### Exercice écrit 1
D'après l'extrait sur le Raid Berlingo, quels professionnels furent embarqués lors des croisières et des raids ?

Raid Berlingo


Le Raid Citroën Berlingo (alias Paris-Samarkand-Moscou) est le dernier raid officiel de Citroën à ce jour. Un unique ouvrage lui est consacré et il nous laisse sur notre faim...


Si les raids Citroën sont devenus si légendaire, c'était grâce à leur médiatisation. André Citroën s'était lui-même occupé de la traversée du Sahara (alias "Croisière Blanche", même si le terme hérisse les cheveux des citroënistes...) Réaliser un exploit, c'est bien. Mais il fallait que l'homme de la rue voit cet exploit de ses propres yeux.
Les croisières embarquèrent photographes et cinéastes. Des projections furent ensuite organisées. Pour les raids 2cv et AX, c'était cette fois-ci des journalistes qui étaient embarqués.

(Éléments enregistrés)
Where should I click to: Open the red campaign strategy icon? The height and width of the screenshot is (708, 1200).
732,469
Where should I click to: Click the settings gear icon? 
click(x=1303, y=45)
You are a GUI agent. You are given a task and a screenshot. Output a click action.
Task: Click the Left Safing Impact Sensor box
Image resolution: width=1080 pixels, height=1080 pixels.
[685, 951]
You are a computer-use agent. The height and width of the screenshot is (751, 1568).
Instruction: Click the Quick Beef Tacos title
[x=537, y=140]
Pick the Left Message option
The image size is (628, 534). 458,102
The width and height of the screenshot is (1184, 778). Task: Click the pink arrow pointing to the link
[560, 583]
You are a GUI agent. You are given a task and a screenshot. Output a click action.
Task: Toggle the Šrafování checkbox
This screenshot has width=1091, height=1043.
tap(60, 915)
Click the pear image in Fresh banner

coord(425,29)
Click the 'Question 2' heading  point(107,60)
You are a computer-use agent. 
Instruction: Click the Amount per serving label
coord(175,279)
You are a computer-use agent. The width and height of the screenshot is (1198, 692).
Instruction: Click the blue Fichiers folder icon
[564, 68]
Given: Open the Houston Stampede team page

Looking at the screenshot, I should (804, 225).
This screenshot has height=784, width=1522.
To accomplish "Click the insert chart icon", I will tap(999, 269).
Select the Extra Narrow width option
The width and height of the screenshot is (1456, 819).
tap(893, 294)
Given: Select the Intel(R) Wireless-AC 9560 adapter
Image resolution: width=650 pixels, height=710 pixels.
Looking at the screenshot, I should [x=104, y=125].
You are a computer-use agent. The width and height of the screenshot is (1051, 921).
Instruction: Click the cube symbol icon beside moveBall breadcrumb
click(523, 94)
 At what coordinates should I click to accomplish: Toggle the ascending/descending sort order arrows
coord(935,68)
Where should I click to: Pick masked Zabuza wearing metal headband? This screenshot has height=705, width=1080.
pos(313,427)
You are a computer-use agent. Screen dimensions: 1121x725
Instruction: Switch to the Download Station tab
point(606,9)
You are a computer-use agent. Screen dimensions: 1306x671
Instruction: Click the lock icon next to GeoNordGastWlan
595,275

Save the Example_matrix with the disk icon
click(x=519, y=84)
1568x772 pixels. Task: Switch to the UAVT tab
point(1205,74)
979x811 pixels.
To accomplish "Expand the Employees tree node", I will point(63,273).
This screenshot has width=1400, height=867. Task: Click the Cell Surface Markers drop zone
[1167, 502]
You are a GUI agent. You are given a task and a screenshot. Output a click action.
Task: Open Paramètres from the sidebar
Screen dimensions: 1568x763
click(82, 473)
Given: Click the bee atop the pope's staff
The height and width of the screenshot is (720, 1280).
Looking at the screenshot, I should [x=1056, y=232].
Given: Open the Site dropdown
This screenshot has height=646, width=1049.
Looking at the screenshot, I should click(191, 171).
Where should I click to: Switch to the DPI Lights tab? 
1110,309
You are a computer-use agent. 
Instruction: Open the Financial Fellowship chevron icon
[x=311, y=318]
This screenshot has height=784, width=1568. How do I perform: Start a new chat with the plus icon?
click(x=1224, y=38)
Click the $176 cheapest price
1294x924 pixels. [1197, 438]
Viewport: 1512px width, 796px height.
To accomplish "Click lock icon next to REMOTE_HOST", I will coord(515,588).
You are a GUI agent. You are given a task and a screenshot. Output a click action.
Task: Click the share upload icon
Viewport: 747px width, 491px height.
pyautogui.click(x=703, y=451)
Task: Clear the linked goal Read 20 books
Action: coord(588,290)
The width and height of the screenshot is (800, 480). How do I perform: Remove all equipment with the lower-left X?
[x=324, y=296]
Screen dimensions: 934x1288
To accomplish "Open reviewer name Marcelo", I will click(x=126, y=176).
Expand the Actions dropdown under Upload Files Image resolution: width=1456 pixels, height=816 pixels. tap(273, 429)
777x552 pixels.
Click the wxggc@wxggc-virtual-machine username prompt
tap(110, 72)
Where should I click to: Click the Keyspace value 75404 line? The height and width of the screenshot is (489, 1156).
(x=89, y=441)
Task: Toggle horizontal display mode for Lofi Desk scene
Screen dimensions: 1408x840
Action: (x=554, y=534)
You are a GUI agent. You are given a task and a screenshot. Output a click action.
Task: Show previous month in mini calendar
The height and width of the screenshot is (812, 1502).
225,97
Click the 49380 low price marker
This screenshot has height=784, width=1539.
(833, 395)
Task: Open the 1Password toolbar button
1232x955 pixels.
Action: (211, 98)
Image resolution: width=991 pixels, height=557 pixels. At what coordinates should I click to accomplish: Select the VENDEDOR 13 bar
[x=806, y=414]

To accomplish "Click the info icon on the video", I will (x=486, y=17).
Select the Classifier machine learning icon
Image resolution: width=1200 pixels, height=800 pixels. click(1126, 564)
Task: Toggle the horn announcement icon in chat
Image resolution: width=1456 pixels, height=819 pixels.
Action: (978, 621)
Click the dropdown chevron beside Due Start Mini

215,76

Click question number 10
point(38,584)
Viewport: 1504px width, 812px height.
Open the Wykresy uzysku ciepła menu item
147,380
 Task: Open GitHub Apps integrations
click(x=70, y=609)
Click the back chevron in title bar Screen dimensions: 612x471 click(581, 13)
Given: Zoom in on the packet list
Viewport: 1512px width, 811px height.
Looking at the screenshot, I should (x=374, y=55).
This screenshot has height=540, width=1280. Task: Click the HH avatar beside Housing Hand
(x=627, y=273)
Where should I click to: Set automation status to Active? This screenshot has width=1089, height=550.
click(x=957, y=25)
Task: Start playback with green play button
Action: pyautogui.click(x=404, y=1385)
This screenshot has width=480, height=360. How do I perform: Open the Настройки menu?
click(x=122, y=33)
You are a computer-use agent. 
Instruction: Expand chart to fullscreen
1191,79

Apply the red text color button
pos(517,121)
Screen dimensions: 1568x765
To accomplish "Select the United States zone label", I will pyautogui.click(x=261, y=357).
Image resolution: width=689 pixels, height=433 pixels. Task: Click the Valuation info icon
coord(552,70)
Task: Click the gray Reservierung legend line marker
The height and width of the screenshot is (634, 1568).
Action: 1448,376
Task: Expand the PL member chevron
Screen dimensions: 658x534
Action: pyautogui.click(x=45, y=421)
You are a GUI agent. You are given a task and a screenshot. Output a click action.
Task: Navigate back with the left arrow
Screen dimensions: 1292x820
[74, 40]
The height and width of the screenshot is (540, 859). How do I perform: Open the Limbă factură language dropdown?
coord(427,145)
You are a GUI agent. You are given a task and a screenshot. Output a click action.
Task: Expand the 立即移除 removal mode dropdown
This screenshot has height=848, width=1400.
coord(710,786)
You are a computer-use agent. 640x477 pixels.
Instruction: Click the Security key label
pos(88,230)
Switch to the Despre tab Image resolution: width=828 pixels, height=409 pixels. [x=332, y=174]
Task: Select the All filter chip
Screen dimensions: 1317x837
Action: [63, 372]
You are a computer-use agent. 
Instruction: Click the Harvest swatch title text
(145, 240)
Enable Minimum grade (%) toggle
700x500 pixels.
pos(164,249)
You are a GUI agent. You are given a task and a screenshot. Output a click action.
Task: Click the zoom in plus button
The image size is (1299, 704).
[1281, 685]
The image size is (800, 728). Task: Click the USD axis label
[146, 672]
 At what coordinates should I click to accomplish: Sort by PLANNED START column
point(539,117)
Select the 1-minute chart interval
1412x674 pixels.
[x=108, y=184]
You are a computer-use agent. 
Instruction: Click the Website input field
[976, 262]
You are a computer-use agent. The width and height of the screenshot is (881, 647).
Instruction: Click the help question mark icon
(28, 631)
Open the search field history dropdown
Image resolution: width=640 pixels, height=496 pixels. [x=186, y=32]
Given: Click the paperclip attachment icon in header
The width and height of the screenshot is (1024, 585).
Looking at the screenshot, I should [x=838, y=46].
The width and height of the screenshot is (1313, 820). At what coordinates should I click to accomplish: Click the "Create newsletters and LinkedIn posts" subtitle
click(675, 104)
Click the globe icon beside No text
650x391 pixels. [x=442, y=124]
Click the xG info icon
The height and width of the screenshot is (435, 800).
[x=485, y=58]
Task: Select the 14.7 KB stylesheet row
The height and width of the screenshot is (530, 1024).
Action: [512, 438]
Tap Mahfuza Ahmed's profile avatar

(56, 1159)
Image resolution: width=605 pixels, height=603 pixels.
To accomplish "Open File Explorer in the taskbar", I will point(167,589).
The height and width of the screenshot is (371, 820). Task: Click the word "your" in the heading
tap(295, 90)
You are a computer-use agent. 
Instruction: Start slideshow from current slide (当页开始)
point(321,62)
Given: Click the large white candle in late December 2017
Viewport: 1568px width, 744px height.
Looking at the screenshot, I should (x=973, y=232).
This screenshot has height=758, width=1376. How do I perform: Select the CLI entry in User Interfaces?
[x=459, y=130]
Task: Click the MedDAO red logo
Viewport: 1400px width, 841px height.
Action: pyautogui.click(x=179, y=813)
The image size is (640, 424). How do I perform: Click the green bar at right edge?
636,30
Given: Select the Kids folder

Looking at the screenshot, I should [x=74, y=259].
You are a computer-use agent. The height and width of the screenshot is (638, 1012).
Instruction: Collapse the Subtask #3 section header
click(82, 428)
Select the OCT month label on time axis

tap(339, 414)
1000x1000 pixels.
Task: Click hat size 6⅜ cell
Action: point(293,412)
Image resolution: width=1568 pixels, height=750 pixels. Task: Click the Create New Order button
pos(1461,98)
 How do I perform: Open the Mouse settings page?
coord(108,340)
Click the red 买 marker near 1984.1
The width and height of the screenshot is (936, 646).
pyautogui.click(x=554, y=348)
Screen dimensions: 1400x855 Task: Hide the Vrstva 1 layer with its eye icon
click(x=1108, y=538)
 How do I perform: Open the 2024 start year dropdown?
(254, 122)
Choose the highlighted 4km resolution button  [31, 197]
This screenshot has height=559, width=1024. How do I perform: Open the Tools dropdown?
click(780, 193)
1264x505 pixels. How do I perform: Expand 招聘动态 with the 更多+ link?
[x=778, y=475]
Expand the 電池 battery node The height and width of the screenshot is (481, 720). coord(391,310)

### Exercice écrit 2
Dans les entrées, remplacez « Toggle » par « Switch » sur le passage allant de la ligne contenant « 777x552 pixels. » jusqu'à celle contenant « Action: (x=554, y=534) », bornes comprises, et redonnez uniquement ces lignes.

### Réponse attendue 1
Photographes, cinéastes, journalistes

### Réponse attendue 2
777x552 pixels.
Click the wxggc@wxggc-virtual-machine username prompt
tap(110, 72)
Where should I click to: Click the Keyspace value 75404 line? The height and width of the screenshot is (489, 1156).
(x=89, y=441)
Task: Switch horizontal display mode for Lofi Desk scene
Screen dimensions: 1408x840
Action: (x=554, y=534)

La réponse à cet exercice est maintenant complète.